Though his article had no effect on the U.S. bomb program, it was passed to the Soviet mineralogist Vladimir Vernadsky by his son, George Vernadsky, a professor of history at Yale University, and motivated Vernadsky to urge Soviet authorities to embark on their own atomic program, and established one of the first commissions to formulate "a plan of measures which it would be necessary to realize in connection with the possibility of using intraatomic energy". A Soviet atomic bomb project got started c. 1942; a full-scale Soviet atomic energy program began after the war.

On September 7, 1940, The Saturday Evening Post ran an article by Laurence on atomic fission, "The Atom Gives Up". In 1943, government officials asked librarians nationwide to withdraw the issue.

In April 1945, Laurence was summoned to the secret Los Alamos laboratory in New Mexico by Major General Leslie Groves to serve as the official historian  of the Manhattan Project. In this capacity he was also the author of many of the first official press releases about nuclear weapons, including some delivered by the Department of War and President Harry S. Truman. He was the only journalist present at the Trinity test in July 1945, and beforehand prepared statements to be delivered in case the test ended in a disaster which killed those involved. As part of his work related to the Project, he also interviewed the airmen who flew on the mission to drop the atomic bomb on the city of Hiroshima, Japan. Laurence himself flew aboard the B-29 The Great Artiste, which served as a blast instrumentation aircraft, for the atomic bombing of Nagasaki.
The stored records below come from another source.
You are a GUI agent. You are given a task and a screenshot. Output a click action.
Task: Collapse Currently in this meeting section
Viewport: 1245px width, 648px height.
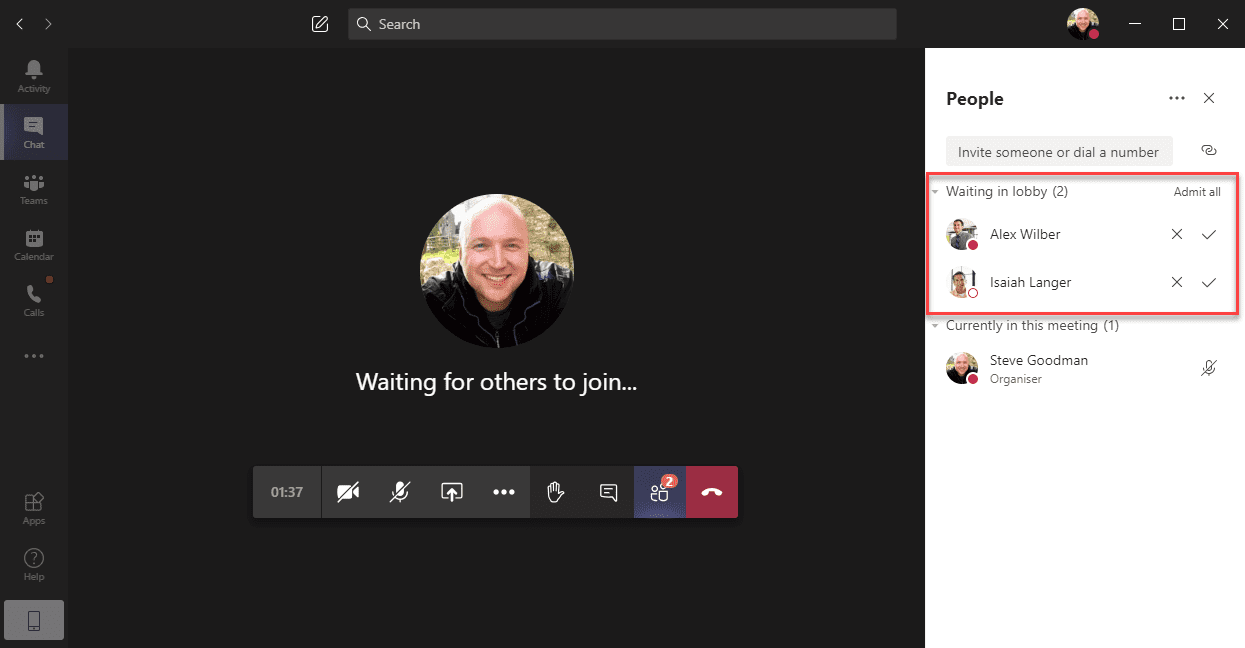click(935, 326)
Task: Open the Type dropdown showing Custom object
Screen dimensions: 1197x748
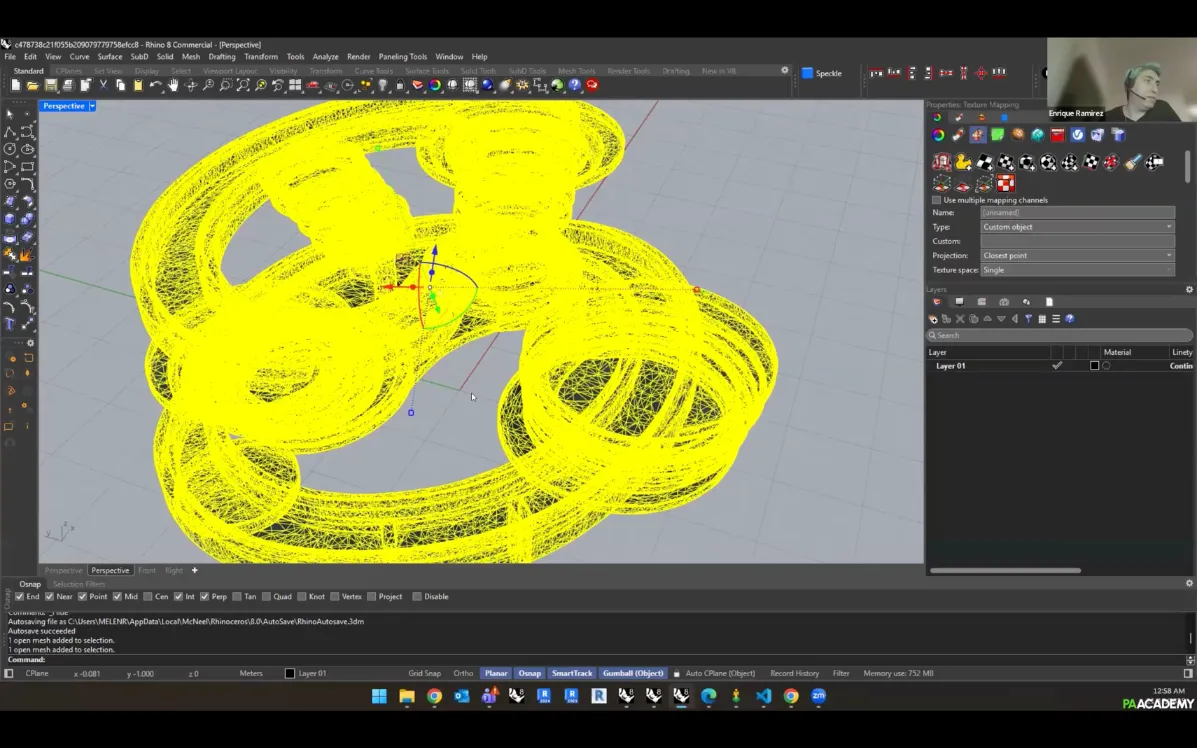Action: click(x=1077, y=227)
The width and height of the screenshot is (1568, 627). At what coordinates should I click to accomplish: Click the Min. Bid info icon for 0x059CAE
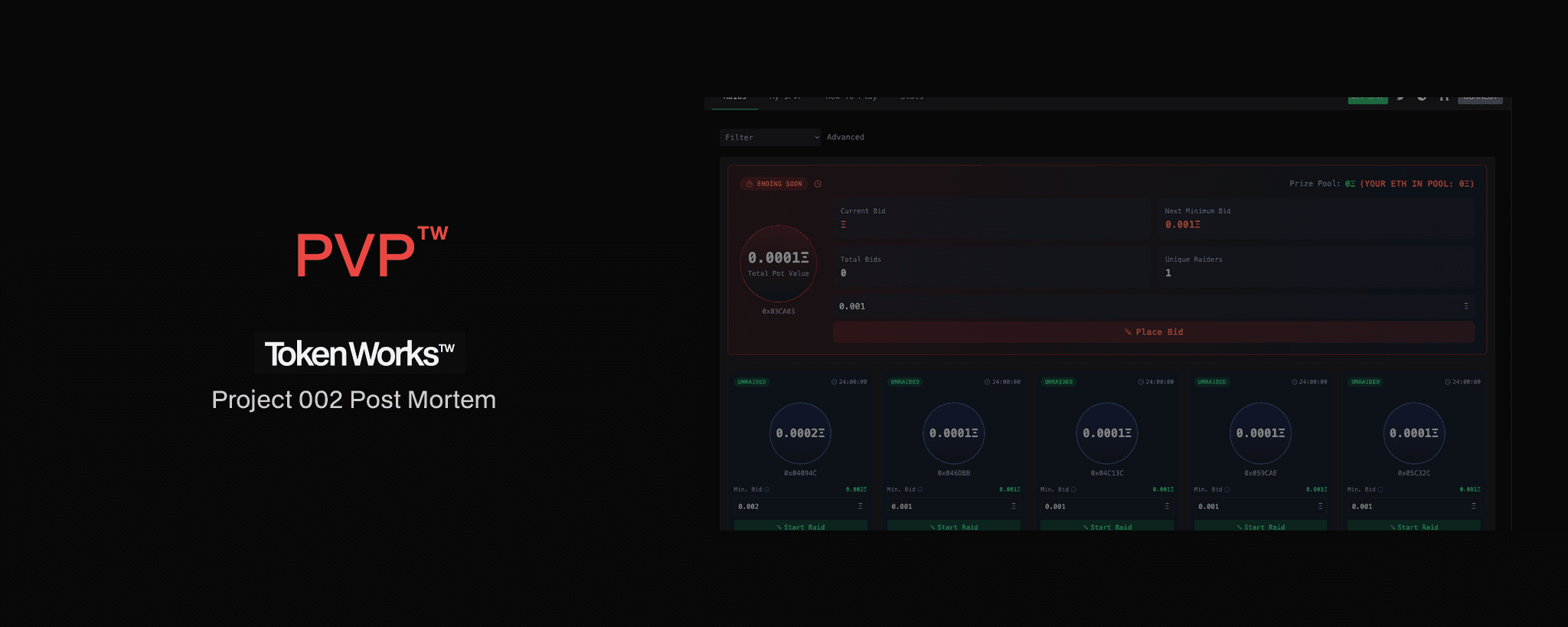click(x=1227, y=490)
He visited the test Able site at Bikini Atoll aboard the press ship Appalachian, for the bomb test on July 1, 1946.

US military encouraged the journalist William L. Laurence of The New York Times to write articles dismissing the reports of radiation sickness as part of Japanese efforts to undermine American morale. Laurence, who was also being paid by the US War Department, wrote the articles the US military wanted even though he was aware of the effects of radiation after observing the first atomic bomb test on 16 July 1945, and its effect on local residents and livestock.

For his 1945 coverage of the atomic bomb, beginning with the eyewitness account from Nagasaki, he won a second Pulitzer Prize for Reporting in 1946. At the office of the Times he was thereafter referred to as "Atomic Bill", to differentiate him from William H. Lawrence, a political reporter at the newspaper.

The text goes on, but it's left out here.